Emma Jane Cady (November 13, 1854 - October 27, 1933) was an American painter known for her theorem paintings.

==Life and work==
Cady was a native of East Chatham, New York, the oldest of three children of farmer Norman J. Cady. Her family was initially from Connecticut, but migrated to Columbia County in the middle of the eighteenth century. She was remembered by neighbors and family members as beautiful, strong-willed, and active; none remembered her artistic endeavors. Census records give her occupation as "housework". Cady remained unmarried throughout her life. After the deaths of her parents she moved in with a nephew; around 1920 she moved again, to Grass Lake, Michigan, where she lived with her sister and sister's family until her death.

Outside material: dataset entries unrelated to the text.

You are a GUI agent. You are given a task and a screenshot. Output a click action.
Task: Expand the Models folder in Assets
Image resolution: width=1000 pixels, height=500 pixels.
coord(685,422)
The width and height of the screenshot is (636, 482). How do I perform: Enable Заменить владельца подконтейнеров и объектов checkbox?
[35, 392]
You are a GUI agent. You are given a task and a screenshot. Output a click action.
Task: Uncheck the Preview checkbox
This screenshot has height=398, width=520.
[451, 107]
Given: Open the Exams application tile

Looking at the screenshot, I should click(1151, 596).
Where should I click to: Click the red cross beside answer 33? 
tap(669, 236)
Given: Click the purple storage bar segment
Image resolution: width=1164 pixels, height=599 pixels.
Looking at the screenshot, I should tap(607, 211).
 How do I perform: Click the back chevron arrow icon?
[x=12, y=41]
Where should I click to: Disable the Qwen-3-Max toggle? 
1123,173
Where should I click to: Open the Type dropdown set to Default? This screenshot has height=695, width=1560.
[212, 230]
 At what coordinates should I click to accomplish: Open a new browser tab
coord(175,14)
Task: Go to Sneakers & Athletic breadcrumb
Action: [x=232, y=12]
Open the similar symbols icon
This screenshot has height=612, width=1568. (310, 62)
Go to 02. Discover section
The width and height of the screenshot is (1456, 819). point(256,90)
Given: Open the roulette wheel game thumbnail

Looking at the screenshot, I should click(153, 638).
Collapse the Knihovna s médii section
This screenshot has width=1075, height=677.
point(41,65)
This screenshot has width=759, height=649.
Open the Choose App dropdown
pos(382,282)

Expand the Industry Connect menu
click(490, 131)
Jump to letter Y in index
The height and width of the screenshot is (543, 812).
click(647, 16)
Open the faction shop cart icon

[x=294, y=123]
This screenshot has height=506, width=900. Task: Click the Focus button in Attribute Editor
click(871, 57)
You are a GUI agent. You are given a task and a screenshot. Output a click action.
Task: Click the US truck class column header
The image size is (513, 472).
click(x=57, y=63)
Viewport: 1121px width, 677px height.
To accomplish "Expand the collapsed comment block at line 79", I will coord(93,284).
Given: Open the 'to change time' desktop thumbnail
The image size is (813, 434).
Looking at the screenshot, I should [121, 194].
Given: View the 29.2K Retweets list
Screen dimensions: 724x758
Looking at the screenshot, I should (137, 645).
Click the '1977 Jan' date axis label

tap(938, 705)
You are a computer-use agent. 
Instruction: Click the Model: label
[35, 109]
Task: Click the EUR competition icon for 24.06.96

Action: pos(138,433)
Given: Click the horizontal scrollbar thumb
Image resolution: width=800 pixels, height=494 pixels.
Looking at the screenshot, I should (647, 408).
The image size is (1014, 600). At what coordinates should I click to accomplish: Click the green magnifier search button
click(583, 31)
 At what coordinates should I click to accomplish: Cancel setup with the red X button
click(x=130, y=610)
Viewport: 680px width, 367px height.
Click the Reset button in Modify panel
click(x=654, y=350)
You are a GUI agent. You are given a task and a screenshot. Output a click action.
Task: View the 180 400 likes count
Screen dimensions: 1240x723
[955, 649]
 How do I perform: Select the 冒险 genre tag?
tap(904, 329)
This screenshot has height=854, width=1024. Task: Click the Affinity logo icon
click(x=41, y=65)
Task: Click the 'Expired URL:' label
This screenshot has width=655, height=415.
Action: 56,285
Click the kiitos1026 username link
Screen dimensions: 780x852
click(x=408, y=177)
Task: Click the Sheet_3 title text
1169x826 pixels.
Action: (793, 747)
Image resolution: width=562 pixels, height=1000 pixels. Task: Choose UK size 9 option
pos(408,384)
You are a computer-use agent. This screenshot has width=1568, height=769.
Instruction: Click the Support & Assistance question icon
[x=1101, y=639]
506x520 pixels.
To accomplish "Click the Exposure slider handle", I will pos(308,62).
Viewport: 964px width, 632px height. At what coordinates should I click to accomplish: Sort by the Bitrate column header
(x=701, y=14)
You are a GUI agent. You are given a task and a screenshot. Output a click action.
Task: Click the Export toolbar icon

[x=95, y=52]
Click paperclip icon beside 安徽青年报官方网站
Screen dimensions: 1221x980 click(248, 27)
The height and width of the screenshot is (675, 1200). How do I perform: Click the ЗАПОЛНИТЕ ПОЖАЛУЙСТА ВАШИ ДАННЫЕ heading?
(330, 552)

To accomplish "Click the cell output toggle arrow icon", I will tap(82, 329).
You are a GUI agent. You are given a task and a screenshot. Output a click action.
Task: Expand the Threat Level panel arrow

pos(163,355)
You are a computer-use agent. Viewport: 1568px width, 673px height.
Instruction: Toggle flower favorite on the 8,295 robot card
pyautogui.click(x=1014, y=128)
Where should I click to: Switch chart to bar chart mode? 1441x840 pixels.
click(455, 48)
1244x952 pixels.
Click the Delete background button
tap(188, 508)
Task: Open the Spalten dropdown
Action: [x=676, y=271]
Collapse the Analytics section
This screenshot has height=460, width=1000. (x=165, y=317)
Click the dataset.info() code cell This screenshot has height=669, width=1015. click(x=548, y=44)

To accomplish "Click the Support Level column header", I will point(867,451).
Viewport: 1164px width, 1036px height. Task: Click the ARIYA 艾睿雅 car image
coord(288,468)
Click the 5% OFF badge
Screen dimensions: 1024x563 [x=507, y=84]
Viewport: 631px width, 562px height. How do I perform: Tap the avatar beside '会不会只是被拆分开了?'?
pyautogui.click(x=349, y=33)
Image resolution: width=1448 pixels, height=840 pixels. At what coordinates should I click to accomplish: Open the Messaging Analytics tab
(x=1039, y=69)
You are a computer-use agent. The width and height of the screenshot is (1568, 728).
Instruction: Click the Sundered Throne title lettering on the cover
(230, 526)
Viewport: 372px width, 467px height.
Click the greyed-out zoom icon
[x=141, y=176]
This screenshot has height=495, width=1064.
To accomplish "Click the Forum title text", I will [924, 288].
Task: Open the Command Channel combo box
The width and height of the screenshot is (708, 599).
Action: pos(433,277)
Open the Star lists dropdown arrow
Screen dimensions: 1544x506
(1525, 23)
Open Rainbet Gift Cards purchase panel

Cady's work is unusual, as theorem painting was long past its popularity when she began practicing the art. Her work was discovered in the 1930s by folk art collectors J. Stuart Halladay and Herrell George Thomas, who assumed that she was another person of the same name who lived in New Lebanon, New York around 1820, when theorem painting was at its most popular. Research performed in 1978 by Ruth Piwonka and Roderick H. Blackburn revealed her true identity.

Four watercolors and one oil on canvas by the artist are known; two of the former are still-life depictions of glass compotes, while the other two are images of doves sitting on a branch. One of these, produced for her brother and sister-in-law on the birth of their eldest son in 1890, is her only signed and dated work. Cady was evidently a master of the theorem technique; besides using both transparent and opaque watercolor paints, she applied mica flecks to her depictions of glass and used a textured cloth to spread powder over her stencils, a technique known as "pouncing". Her works are considered among the finest examples of theorem painting known. She is one of the few theorem artists known to have signed her work.

One of Cady's still-life paintings, Fruit in Glass Compote of c. 1895, is in the collection of the American Folk Art Museum, to which it was donated by Ralph Esmerian. A nearly identical piece, dated c. 1890, is owned by the Abby Aldrich Rockefeller Folk Art Museum.